> _Extracted information_
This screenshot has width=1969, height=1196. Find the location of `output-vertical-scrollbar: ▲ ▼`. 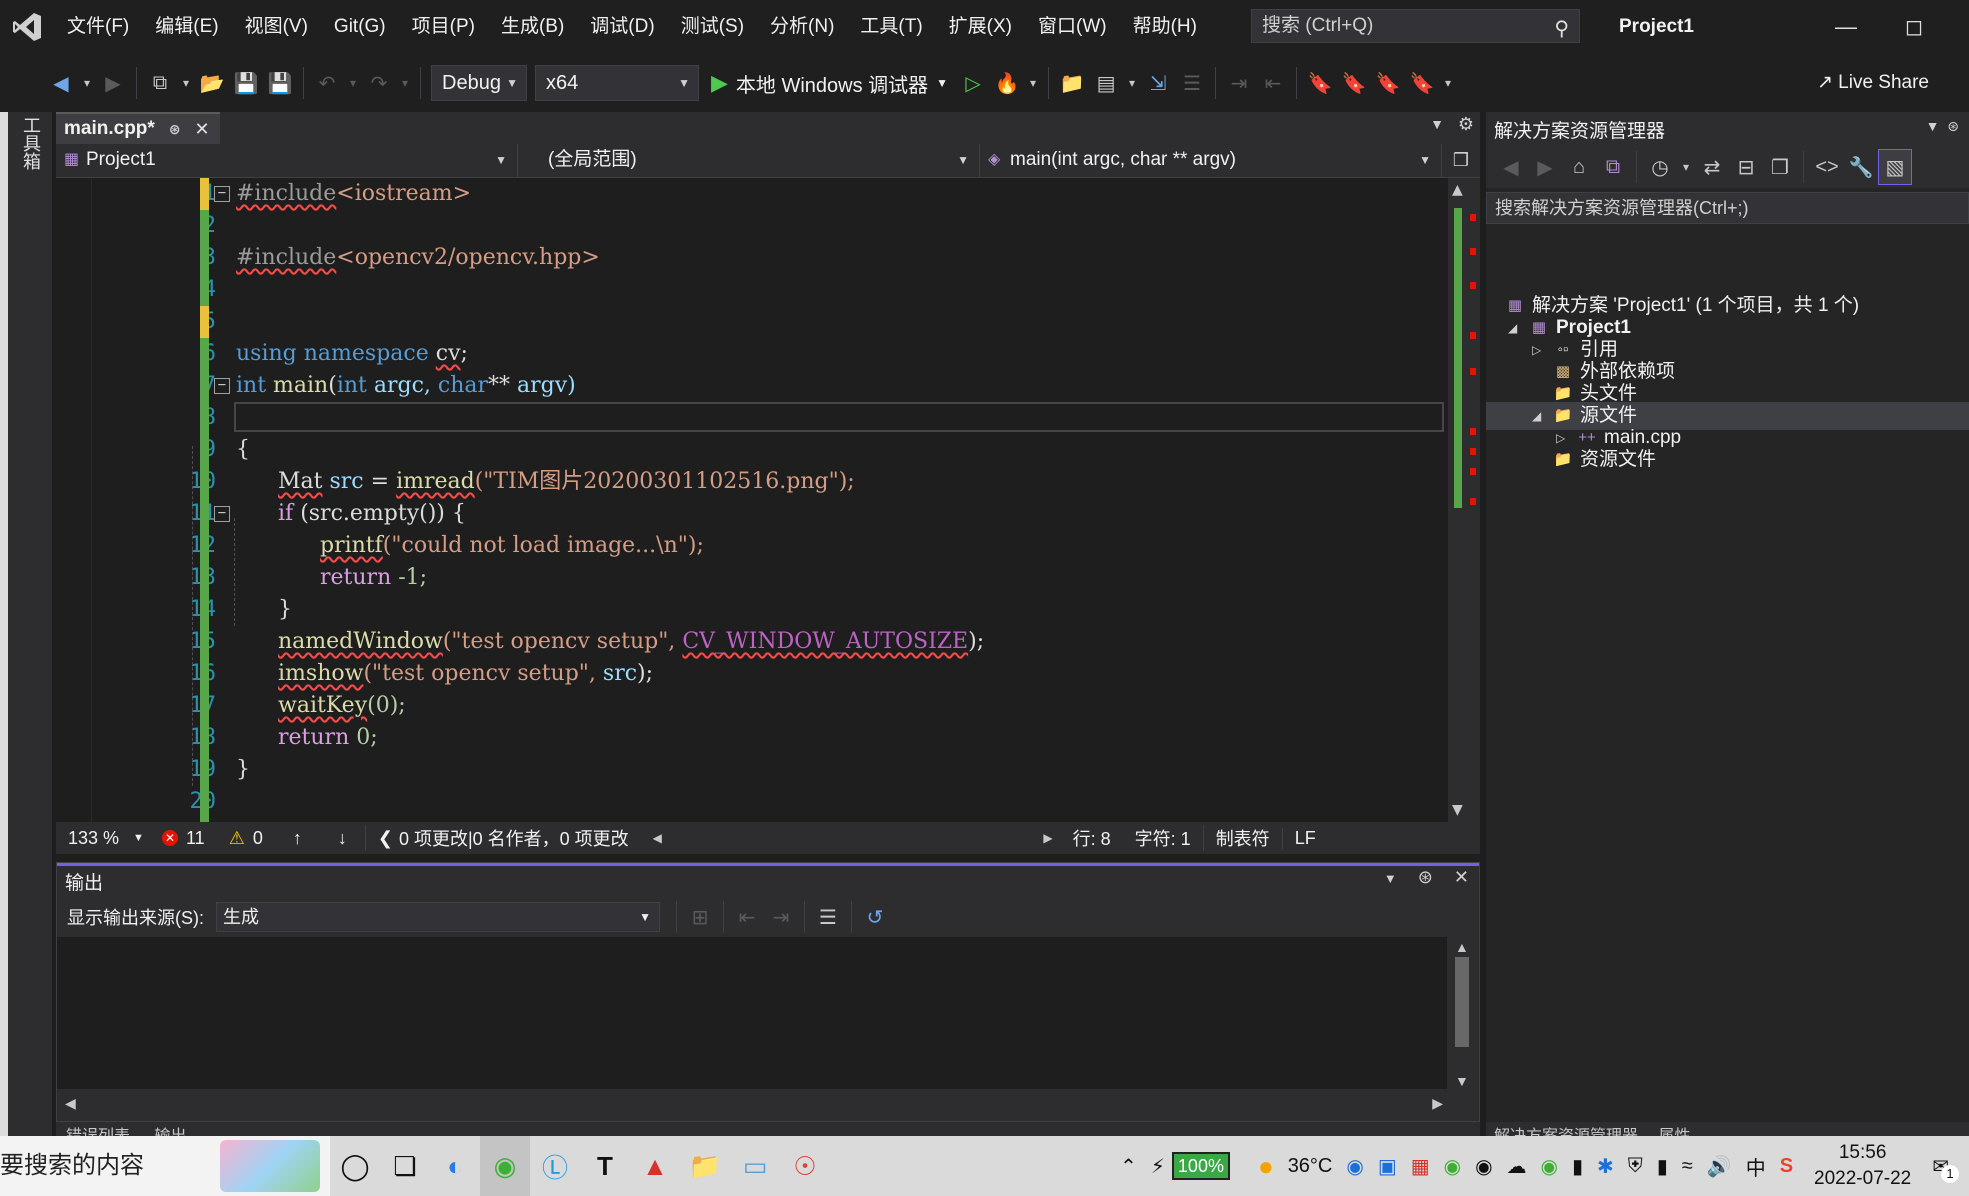

output-vertical-scrollbar: ▲ ▼ is located at coordinates (1463, 1014).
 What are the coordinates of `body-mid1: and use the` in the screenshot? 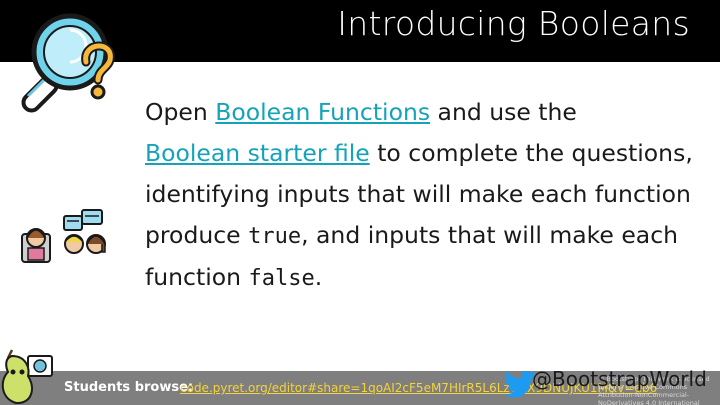 It's located at (504, 112).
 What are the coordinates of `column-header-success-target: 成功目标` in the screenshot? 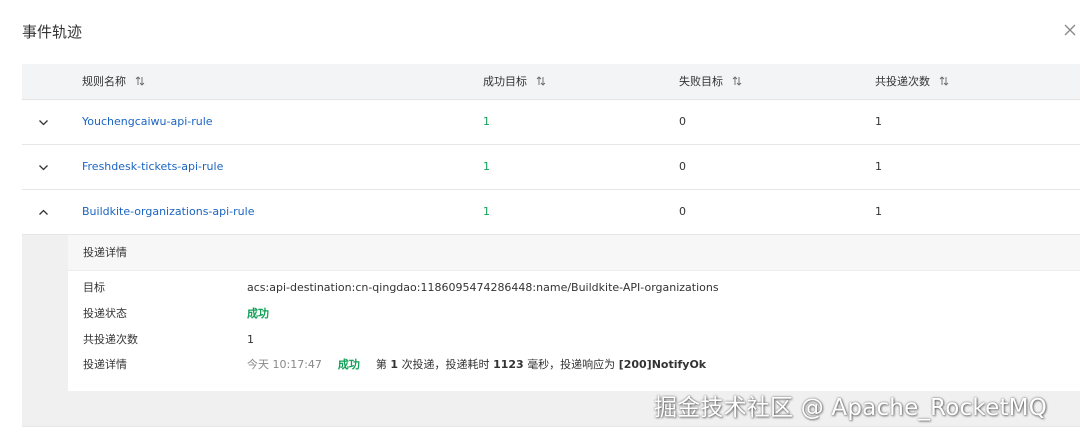 It's located at (514, 82).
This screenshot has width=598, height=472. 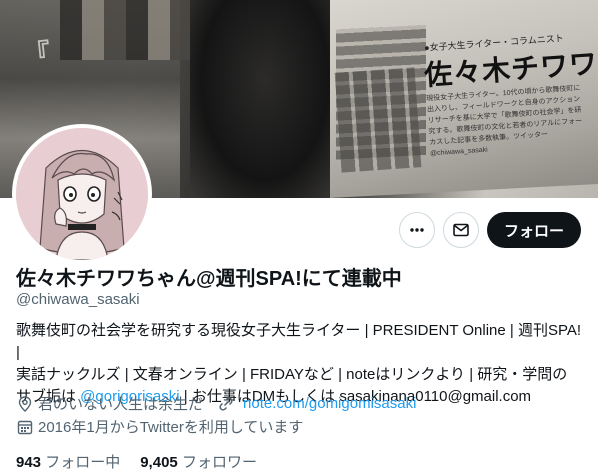 What do you see at coordinates (219, 462) in the screenshot?
I see `followers-label: フォロワー` at bounding box center [219, 462].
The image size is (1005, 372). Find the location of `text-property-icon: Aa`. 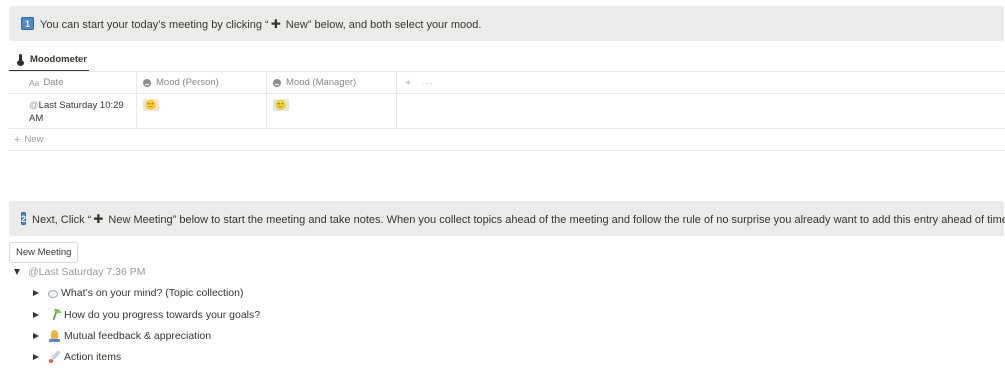

text-property-icon: Aa is located at coordinates (34, 82).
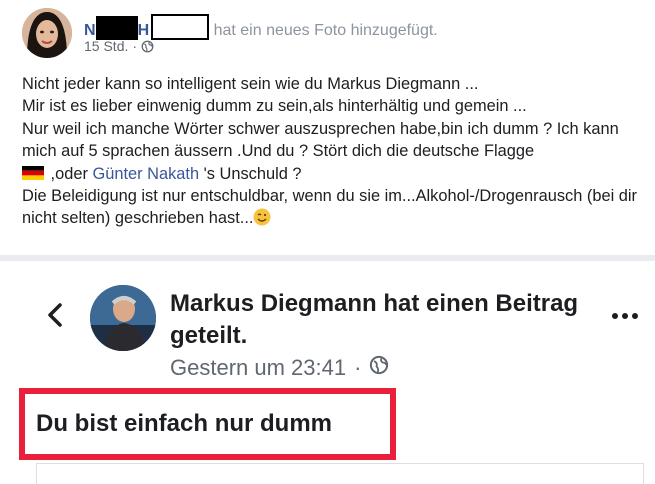  Describe the element at coordinates (70, 174) in the screenshot. I see `post-text-fragment: ,oder` at that location.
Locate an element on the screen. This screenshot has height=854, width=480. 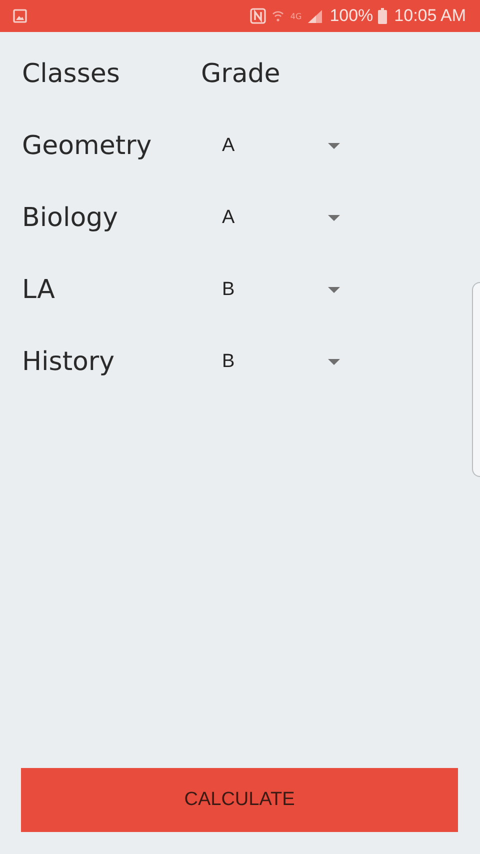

> _About this task_
Please copy the records word for word, from the line with "The image size" up to and including the final line of the records, and leave the pictures out.

> _Your solution_
The image size is (1005, 372). Find the location of `text-property-icon: Aa`. 

text-property-icon: Aa is located at coordinates (34, 82).
  Describe the element at coordinates (70, 174) in the screenshot. I see `post-text-fragment: ,oder` at that location.
Locate an element on the screen. This screenshot has height=854, width=480. 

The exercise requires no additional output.